Benchmark Problems

This is a set of benchmarks to compare 4 AD algorithms:

  • FastDifferentiation
  • ForwardDiff
  • ReverseDiff
  • Enzyme

The problems test the ability to compute Jacobians, Hessians, and to exploit sparsity in the derivative. The last problem ODE also compares the AD algorithms to a hand optimized Jacobian.

I have done my best to make the benchmarks fair but some of these algorithms have complicated API's. It is not always easy to figure out the most efficient way to compute the derivative. If you spot an error or see a way to make an algorithm more efficient create a PR and I'll update the code and results.

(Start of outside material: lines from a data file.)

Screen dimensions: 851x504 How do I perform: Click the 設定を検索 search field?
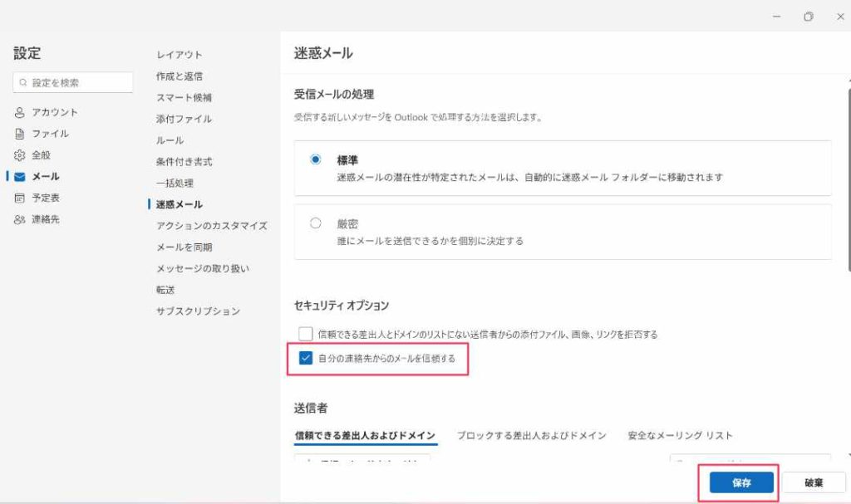(x=79, y=83)
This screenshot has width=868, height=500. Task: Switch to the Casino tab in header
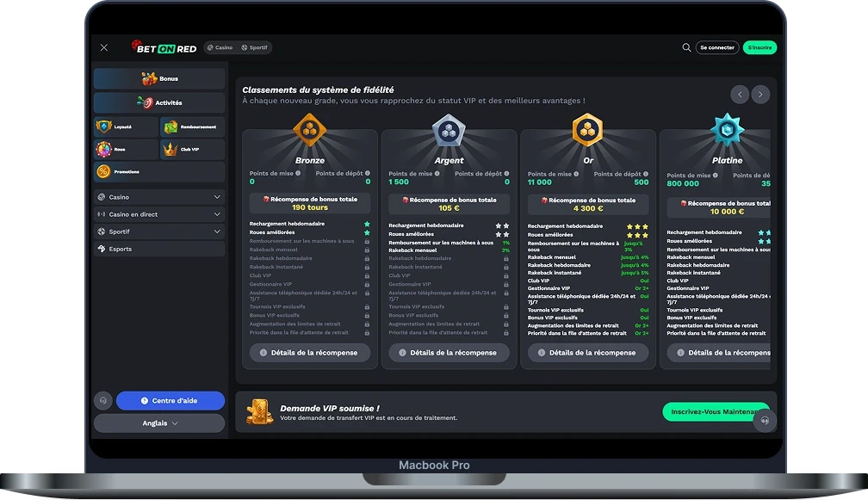point(219,48)
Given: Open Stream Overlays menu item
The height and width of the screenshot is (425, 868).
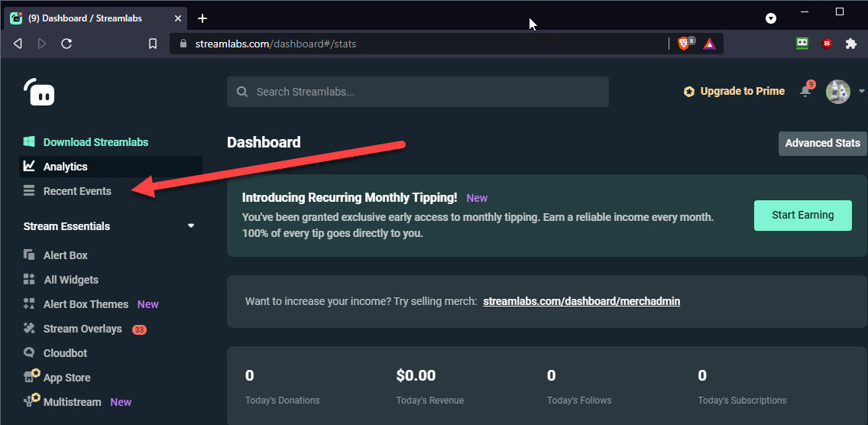Looking at the screenshot, I should click(83, 329).

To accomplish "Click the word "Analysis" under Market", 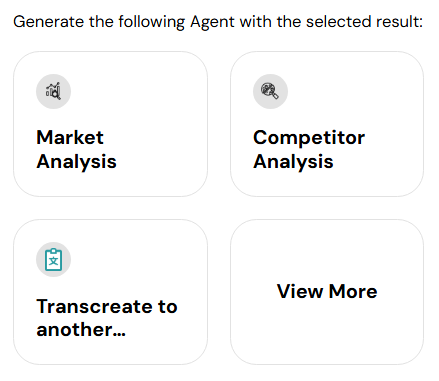I will coord(76,162).
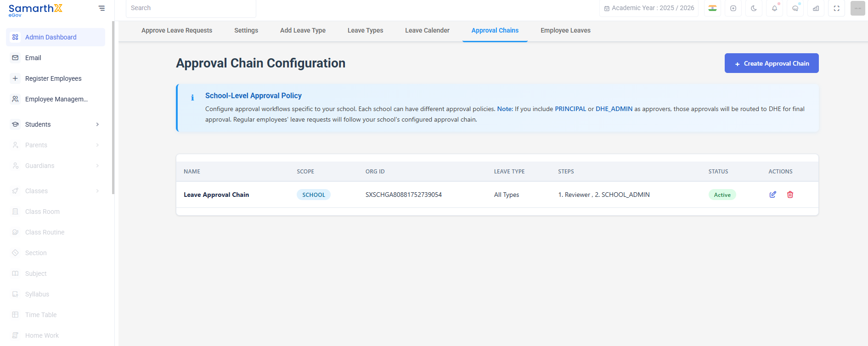Collapse sidebar with hamburger menu icon

(101, 8)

  1. Rosenbrock. Compute the gradient and the Hessian of the rosenbrock function:
function rosenbrock(x)
    a = one(eltype(x))
    b = 100 * a
    result = zero(eltype(x))
    for i in 1:length(x)-1
        result += (a - x[i])^2 + b * (x[i+1] - x[i]^2)^2
    end
    return result
end
export rosenbrock

The Hessian is extremely sparse so algorithms that can detect sparsity will have an advantage.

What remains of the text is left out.